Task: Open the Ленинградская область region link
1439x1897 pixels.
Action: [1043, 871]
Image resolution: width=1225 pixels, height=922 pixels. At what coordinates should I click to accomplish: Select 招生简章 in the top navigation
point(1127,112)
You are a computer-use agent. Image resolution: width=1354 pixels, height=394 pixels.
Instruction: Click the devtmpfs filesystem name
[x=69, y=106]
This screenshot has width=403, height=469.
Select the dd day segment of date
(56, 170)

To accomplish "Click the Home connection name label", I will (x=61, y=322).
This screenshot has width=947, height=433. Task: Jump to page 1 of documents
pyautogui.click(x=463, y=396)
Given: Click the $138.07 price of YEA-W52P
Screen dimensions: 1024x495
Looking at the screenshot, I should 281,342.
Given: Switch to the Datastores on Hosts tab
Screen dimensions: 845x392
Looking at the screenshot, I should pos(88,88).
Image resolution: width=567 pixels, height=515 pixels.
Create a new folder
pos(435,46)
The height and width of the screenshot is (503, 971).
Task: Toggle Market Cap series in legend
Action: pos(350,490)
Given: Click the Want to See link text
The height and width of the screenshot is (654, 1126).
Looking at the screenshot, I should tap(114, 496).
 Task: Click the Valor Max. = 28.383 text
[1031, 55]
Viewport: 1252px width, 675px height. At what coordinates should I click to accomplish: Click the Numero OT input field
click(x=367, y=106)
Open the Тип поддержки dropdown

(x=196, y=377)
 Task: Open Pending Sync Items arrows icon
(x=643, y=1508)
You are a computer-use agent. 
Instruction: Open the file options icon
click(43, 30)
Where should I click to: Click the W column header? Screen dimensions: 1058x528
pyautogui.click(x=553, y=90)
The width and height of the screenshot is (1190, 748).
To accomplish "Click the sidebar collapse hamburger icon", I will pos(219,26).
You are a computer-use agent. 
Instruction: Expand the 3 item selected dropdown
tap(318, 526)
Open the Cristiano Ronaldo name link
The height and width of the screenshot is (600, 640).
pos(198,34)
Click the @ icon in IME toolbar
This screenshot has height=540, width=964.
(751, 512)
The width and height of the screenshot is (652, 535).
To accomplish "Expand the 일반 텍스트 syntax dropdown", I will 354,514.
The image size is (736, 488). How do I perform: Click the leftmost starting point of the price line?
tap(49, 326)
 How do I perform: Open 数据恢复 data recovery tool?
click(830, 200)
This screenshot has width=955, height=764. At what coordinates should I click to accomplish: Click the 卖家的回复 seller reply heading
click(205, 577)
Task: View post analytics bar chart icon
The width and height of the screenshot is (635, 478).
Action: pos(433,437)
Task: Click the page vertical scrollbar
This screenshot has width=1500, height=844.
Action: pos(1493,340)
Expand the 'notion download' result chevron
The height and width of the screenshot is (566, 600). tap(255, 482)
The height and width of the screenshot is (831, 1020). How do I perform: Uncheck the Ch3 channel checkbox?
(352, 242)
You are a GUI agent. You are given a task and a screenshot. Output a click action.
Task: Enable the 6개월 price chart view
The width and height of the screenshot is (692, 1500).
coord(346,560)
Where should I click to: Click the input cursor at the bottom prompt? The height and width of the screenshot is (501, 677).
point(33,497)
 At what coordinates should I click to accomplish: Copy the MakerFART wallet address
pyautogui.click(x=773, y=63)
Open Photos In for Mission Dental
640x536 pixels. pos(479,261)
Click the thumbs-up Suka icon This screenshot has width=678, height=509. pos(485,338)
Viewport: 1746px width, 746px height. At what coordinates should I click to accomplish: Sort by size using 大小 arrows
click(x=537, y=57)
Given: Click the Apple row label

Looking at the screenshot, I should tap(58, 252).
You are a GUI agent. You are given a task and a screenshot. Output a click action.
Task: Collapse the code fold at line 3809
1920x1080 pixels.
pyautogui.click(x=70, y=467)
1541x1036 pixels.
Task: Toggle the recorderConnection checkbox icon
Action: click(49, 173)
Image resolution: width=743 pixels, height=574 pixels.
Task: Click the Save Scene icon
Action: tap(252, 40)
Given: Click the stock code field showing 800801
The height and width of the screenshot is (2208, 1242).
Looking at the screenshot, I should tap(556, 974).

■ PROBLEM DESCRIPTION ■
Where the word "will" appears in a line of the entries, copy that line.

■ EXERCISE RESULT ■
To accomplish "Click the Home connection name label", I will (x=61, y=322).
To accomplish "Click the sidebar collapse hamburger icon", I will pos(219,26).
To accomplish "Expand the 일반 텍스트 syntax dropdown", I will 354,514.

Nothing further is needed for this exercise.